Eurogen, with their approval earlier this year, set an excellent precedent of a single-arm, open-label study in this space getting approval. This will lead into a conversation with the FDA. That is an excellent opportunity for any chemoablative agent. We're seeing chemoablation become much more replacing TURBT, which there are about 100,000 performed each year, become a much more attractive alternative for clinicians and desired by patients. That is an excellent opportunity. However, with the data we shared with you, the efficacy in high-grade disease is also significant and one that will continue to generate clinical evidence for urologists to have in hand and perhaps for guidelines inclusion. The FDA pathway for that is also clear. That is what TAR200 or Adstiladrin, with Beringer or Antiva, Keytruda, others are pursuing or NCG or have achieved. It's a tougher group of patients.

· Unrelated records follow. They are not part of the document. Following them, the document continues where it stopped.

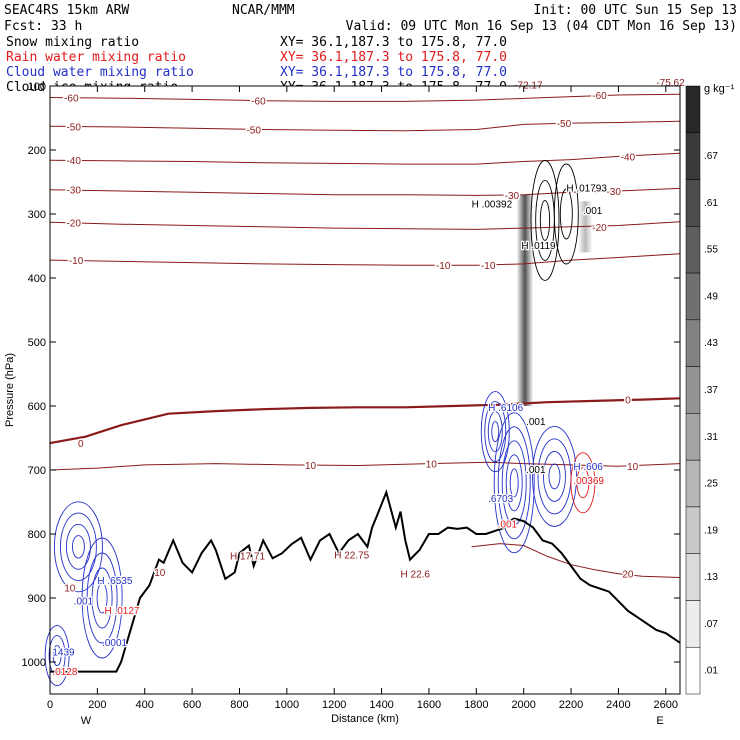 The height and width of the screenshot is (740, 740). What do you see at coordinates (711, 578) in the screenshot?
I see `colorbar-tick-label: .13` at bounding box center [711, 578]. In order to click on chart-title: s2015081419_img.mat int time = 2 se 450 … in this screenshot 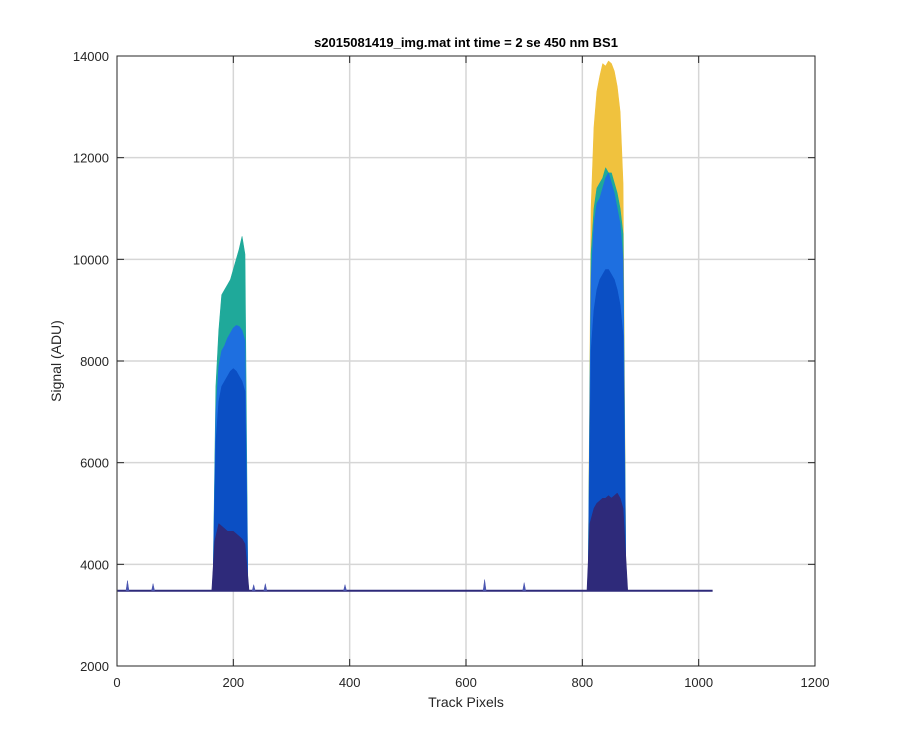, I will do `click(466, 42)`.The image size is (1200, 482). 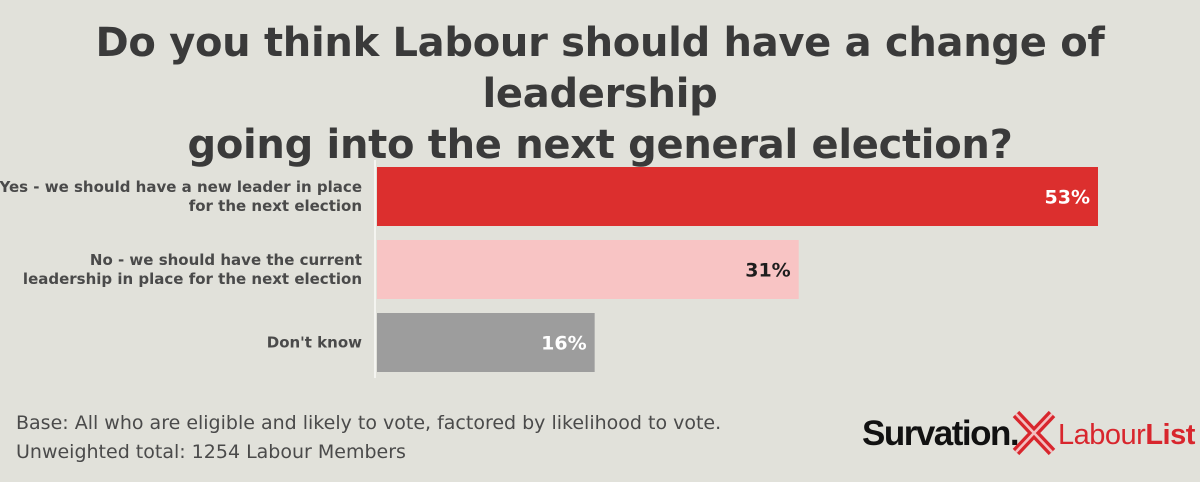 What do you see at coordinates (1068, 198) in the screenshot?
I see `value-label-0: 53%` at bounding box center [1068, 198].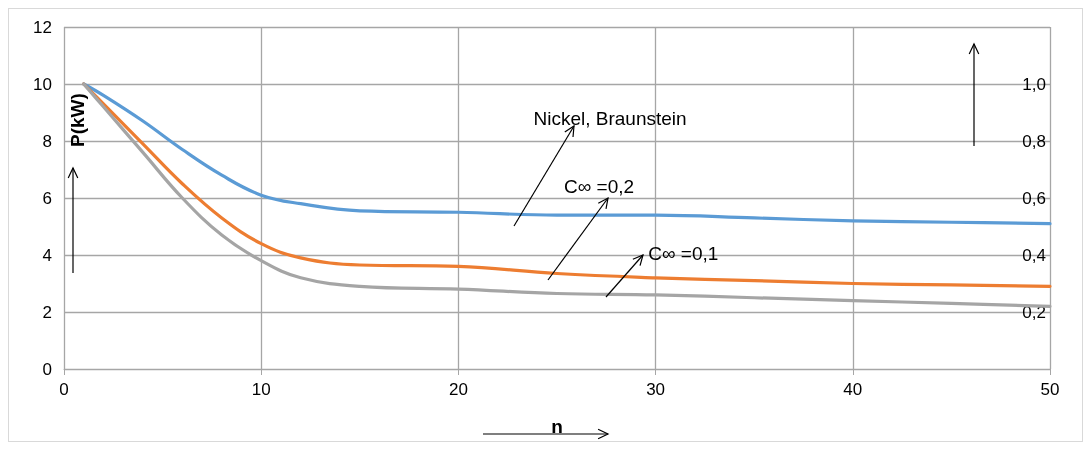 The height and width of the screenshot is (450, 1091). What do you see at coordinates (1034, 255) in the screenshot?
I see `y2-tick-label: 0,4` at bounding box center [1034, 255].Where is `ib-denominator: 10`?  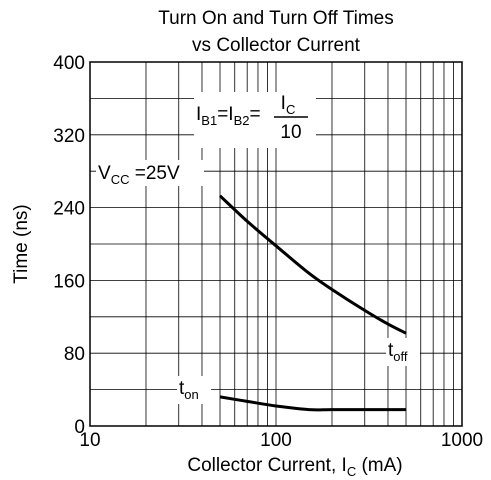
ib-denominator: 10 is located at coordinates (290, 132).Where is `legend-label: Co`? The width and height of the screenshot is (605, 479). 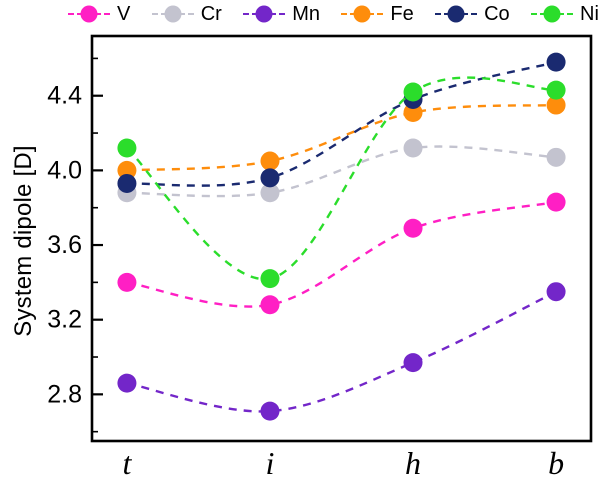 legend-label: Co is located at coordinates (497, 14).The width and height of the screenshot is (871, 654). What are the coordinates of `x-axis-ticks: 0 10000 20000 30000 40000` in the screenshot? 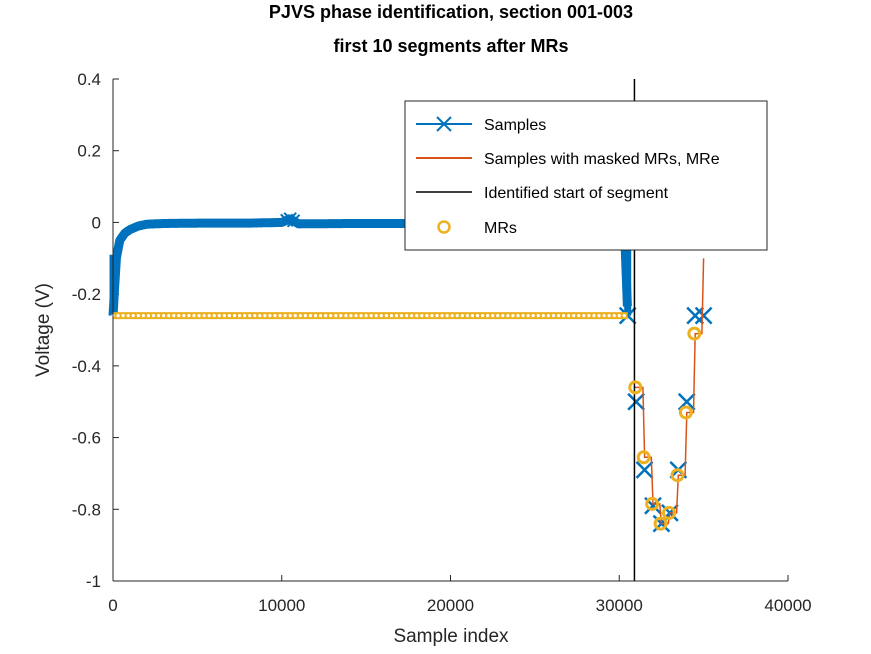 It's located at (460, 595).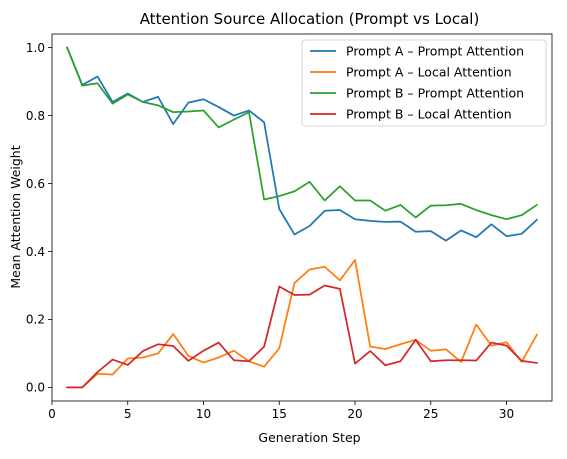 The image size is (567, 459). I want to click on x-tick-label: 30, so click(506, 414).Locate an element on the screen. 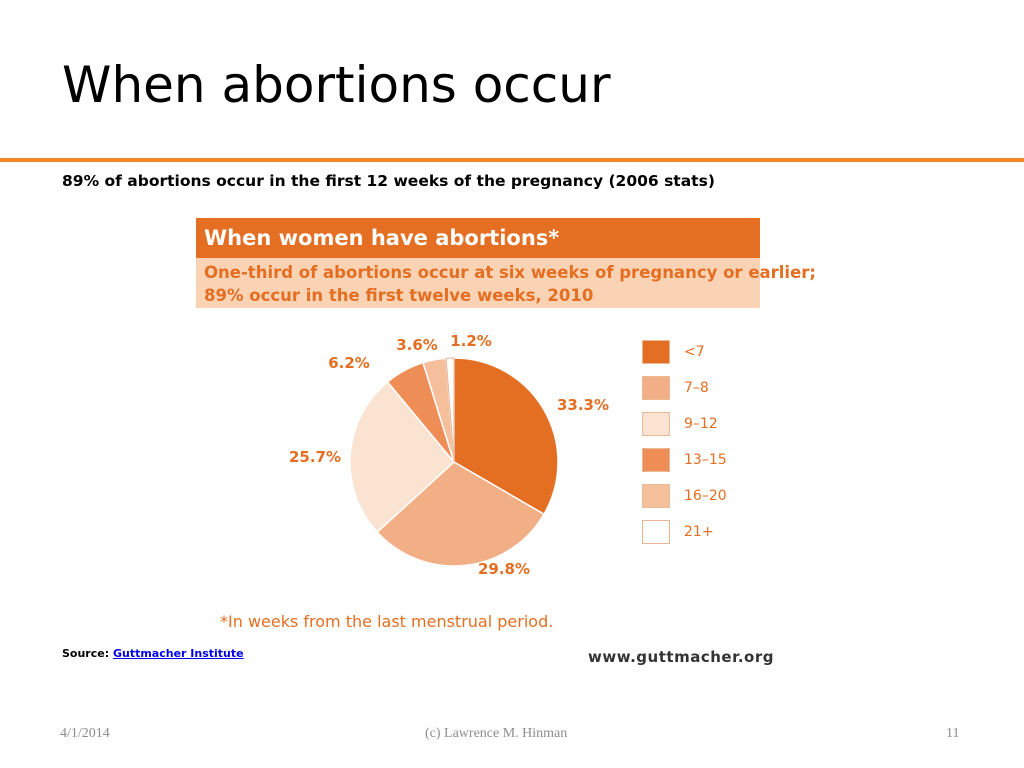  pie-chart: 33.3% 29.8% 25.7% 6.2% 3.6% 1.2% is located at coordinates (449, 455).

It's a smaller group of patients, and it's a little bit tougher to enroll because these are often BCG unresponsive with carcinoma in situ. Much smaller patient population. We have the clinical data to show that we're effective in high-risk disease. There are two opportunities that you outlined, both which fit very well with NDB01. Your second question is, what will we ask the FDA? One of the main questions will be a conversation of, you know, is the Eurogen path that there's precedent for, which they did earlier this year, a viable path for us forward for a single-arm, open-label study in chemoablation? That'll be our main question with them. I hope I addressed your question.

Speaker 0

Yes. Maybe I can ask a follow-up if it's possible. If you have to sort of look between the data that you have in hand, which is in high grade, and what you would like to move in, or potentially a better opportunity, which is the low to intermediate grade, where do you sort of see more risks? Maybe just help us understand what would give you confidence to move into the low to intermediate grade?

Speaker 2

Great question. I think that conversation with the FDA will be very important to do that. I think another attractive reason why that's another attractive option is I think we think that there is a faster opportunity to FDA approval. I think you accrue to those trials much more rapidly. In the low-grade intermediate patients, there's much more of them. I think that's a faster path to FDA approval and to get this into urologists' hands. The risk comes in. We have one study before, and that's with Eurogen. The positive of that is it was approved, and it was this year. I think the FDA will help us make that decision.

Speaker 0

Okay. Another question, if I may. How should we kind of sort of think about R&D going forward? The R&D has dropped meaningfully. Understandably, I guess you're trying to conserve cash to prioritize NDB01.

Speaker 3

Maybe Oi at Sergio. Maybe I should answer that. The R&D expense went down because we are not enrolling patients. The big cost of R&D is enrolling patients. We're planning to do that as soon as we start both the phase 2 in Safranolone and the phase 3 in NDB01 in the first half of next year. Until then, the cost is reduced because it's manufacturing, getting ready, dialogue with the FDA. These are not expensive activities. Don't think that because the cost of R&D went down, the activity also slowed down. We have well enough resources, financial, to do what is needed to do now. The expense will go up when we start to enroll patients.

Speaker 0

Okay, thank you.

Speaker 3

Thank you, Uy.

Speaker 1

Thank you. Ladies and gentlemen, this does conclude our question and answer session and our call for today. We thank you for your participation, and you may disconnect your lines at this time.